Task to carry out:
Among the lines of data below, reproduce only those from the one with "20-52-11 (135, 2030)" through the one with "Огнезащита (878, 1179)", exactly as they stand, both ends included.

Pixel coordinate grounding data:
──────────
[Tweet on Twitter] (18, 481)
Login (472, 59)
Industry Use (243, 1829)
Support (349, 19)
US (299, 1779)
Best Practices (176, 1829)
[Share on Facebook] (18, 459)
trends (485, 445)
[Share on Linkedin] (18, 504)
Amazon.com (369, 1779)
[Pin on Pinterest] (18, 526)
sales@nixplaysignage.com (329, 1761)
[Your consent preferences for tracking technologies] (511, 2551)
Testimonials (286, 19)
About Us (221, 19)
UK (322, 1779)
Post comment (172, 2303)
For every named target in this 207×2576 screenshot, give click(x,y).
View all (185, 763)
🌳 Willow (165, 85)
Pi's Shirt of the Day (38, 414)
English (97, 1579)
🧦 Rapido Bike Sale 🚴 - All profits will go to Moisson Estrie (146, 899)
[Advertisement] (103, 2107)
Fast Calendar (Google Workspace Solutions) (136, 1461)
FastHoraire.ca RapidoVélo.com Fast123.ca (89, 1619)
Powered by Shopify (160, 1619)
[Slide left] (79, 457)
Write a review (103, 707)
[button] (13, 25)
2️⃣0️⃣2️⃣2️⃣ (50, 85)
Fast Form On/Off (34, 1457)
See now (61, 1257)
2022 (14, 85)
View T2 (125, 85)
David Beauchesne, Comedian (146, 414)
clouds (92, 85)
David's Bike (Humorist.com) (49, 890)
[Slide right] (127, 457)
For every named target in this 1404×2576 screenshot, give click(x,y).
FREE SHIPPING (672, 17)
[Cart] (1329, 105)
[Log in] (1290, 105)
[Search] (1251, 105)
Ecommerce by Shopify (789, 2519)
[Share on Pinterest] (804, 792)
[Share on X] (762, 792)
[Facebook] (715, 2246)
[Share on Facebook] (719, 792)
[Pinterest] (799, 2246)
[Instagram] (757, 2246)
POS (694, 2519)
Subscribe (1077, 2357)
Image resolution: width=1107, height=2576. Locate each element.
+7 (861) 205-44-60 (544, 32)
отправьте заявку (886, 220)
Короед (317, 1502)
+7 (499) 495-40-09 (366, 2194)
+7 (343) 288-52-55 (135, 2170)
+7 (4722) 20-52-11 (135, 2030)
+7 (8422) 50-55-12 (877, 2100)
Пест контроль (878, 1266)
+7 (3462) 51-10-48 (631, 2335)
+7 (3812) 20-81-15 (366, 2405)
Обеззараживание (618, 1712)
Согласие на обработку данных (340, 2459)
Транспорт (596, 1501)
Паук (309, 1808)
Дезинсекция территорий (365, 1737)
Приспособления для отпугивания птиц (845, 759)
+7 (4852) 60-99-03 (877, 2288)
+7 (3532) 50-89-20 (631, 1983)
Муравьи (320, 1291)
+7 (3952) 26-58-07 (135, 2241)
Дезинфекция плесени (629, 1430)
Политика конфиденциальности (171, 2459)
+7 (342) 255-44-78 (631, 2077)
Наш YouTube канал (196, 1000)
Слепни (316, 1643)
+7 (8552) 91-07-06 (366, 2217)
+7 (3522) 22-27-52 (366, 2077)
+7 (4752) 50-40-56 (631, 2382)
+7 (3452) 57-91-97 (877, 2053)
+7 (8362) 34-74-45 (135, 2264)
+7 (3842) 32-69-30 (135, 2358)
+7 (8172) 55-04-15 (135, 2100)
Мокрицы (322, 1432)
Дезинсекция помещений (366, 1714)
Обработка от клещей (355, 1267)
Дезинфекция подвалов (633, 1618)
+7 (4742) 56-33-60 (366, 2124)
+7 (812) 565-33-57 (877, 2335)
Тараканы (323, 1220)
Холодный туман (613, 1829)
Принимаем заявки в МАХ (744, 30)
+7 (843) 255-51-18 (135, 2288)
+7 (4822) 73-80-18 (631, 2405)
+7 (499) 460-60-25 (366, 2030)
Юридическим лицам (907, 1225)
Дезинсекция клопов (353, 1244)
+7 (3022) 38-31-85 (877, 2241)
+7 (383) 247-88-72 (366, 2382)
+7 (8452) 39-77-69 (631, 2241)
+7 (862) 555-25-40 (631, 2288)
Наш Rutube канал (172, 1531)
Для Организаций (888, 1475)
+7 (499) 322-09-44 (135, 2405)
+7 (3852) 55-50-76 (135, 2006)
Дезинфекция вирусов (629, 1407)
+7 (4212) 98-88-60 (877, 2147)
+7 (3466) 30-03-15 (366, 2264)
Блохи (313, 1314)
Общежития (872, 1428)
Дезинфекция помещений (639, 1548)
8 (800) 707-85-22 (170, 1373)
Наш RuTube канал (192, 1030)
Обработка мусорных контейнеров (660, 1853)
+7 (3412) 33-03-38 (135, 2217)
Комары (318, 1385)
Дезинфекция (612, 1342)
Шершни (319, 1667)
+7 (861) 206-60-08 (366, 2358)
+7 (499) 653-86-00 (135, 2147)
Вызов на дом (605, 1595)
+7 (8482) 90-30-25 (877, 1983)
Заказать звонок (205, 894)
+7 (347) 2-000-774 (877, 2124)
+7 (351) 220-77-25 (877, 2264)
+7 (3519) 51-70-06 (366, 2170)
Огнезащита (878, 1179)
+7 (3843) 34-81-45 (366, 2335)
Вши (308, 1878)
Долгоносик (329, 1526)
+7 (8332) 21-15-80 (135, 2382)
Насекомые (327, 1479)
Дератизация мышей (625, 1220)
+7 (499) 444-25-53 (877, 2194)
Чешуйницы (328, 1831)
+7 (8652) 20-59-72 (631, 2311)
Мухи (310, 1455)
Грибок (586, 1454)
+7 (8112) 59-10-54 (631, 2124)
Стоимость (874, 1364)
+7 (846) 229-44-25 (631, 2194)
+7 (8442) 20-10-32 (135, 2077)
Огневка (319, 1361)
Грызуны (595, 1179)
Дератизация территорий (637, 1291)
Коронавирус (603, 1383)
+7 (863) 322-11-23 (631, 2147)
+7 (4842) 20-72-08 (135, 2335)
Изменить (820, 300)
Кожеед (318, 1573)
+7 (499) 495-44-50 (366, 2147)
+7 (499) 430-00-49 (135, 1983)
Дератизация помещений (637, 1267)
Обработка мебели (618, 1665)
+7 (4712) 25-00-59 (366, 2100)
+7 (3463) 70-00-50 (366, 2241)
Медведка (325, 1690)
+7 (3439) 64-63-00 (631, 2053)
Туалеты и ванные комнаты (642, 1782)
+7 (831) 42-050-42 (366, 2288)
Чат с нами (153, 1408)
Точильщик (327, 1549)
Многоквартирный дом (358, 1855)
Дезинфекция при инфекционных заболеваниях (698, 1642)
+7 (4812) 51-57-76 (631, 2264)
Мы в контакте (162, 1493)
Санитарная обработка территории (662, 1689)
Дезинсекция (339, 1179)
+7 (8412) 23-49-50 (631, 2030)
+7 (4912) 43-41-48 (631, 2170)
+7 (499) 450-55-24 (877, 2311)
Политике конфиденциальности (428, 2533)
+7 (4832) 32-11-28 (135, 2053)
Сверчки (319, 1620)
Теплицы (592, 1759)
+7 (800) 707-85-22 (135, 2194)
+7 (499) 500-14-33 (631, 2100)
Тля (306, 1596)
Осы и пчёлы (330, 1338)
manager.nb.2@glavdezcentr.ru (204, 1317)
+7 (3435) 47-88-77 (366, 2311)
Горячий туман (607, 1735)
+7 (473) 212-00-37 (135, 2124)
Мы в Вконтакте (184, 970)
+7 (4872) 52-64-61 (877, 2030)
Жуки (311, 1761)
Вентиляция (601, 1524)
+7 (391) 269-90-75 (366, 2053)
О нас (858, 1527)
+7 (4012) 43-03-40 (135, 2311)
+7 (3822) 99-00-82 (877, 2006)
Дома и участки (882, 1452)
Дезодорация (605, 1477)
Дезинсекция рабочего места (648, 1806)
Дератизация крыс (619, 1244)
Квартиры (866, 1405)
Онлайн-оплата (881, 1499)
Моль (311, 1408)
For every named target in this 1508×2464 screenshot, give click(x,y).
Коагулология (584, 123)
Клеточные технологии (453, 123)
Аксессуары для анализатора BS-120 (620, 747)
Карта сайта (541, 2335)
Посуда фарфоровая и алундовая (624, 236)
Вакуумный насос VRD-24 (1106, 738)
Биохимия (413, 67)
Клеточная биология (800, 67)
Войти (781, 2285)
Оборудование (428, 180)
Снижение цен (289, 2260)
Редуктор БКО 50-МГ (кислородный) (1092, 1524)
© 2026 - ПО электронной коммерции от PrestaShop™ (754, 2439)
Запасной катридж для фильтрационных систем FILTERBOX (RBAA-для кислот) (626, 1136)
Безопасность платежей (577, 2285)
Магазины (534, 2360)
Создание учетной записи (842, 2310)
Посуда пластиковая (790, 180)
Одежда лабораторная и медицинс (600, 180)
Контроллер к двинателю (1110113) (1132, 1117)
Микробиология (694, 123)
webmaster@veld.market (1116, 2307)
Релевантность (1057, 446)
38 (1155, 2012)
──────────
Result for this exercise:
+7 (4722) 20-52-11 (135, 2030)
+7 (8422) 50-55-12 (877, 2100)
Пест контроль (878, 1266)
+7 (3462) 51-10-48 (631, 2335)
+7 (3812) 20-81-15 (366, 2405)
Обеззараживание (618, 1712)
Согласие на обработку данных (340, 2459)
Транспорт (596, 1501)
Паук (309, 1808)
Дезинсекция территорий (365, 1737)
Приспособления для отпугивания птиц (845, 759)
+7 (4852) 60-99-03 (877, 2288)
+7 (3532) 50-89-20 (631, 1983)
Муравьи (320, 1291)
+7 (3952) 26-58-07 (135, 2241)
Дезинфекция плесени (629, 1430)
Политика конфиденциальности (171, 2459)
+7 (342) 255-44-78 (631, 2077)
Наш YouTube канал (196, 1000)
Слепни (316, 1643)
+7 (8552) 91-07-06 (366, 2217)
+7 (3522) 22-27-52 (366, 2077)
+7 (4752) 50-40-56 (631, 2382)
+7 (3452) 57-91-97 (877, 2053)
+7 (8362) 34-74-45 (135, 2264)
+7 (3842) 32-69-30 (135, 2358)
+7 (8172) 55-04-15 (135, 2100)
Мокрицы (322, 1432)
Дезинсекция помещений (366, 1714)
Обработка от клещей (355, 1267)
Дезинфекция подвалов (633, 1618)
+7 (4742) 56-33-60 (366, 2124)
+7 (812) 565-33-57 (877, 2335)
Тараканы (323, 1220)
Холодный туман (613, 1829)
Принимаем заявки в МАХ (744, 30)
+7 (843) 255-51-18 (135, 2288)
+7 (4822) 73-80-18 (631, 2405)
+7 (499) 460-60-25 (366, 2030)
Юридическим лицам (907, 1225)
Дезинсекция клопов (353, 1244)
+7 (3022) 38-31-85 (877, 2241)
+7 (383) 247-88-72 (366, 2382)
+7 (8452) 39-77-69 (631, 2241)
+7 (862) 555-25-40 (631, 2288)
Наш Rutube канал (172, 1531)
Для Организаций (888, 1475)
+7 (499) 322-09-44 (135, 2405)
+7 (3852) 55-50-76 (135, 2006)
Дезинфекция вирусов (629, 1407)
+7 (4212) 98-88-60 (877, 2147)
+7 (3466) 30-03-15 (366, 2264)
Блохи (313, 1314)
Общежития (872, 1428)
Дезинфекция помещений (639, 1548)
8 (800) 707-85-22 (170, 1373)
Наш RuTube канал (192, 1030)
Обработка мусорных контейнеров (660, 1853)
+7 (3412) 33-03-38 (135, 2217)
Комары (318, 1385)
Дезинфекция (612, 1342)
Шершни (319, 1667)
+7 (861) 206-60-08 (366, 2358)
+7 (499) 653-86-00 (135, 2147)
Вызов на дом (605, 1595)
+7 (8482) 90-30-25 (877, 1983)
Заказать звонок (205, 894)
+7 (347) 2-000-774 (877, 2124)
+7 (351) 220-77-25 (877, 2264)
+7 (3519) 51-70-06 (366, 2170)
Огнезащита (878, 1179)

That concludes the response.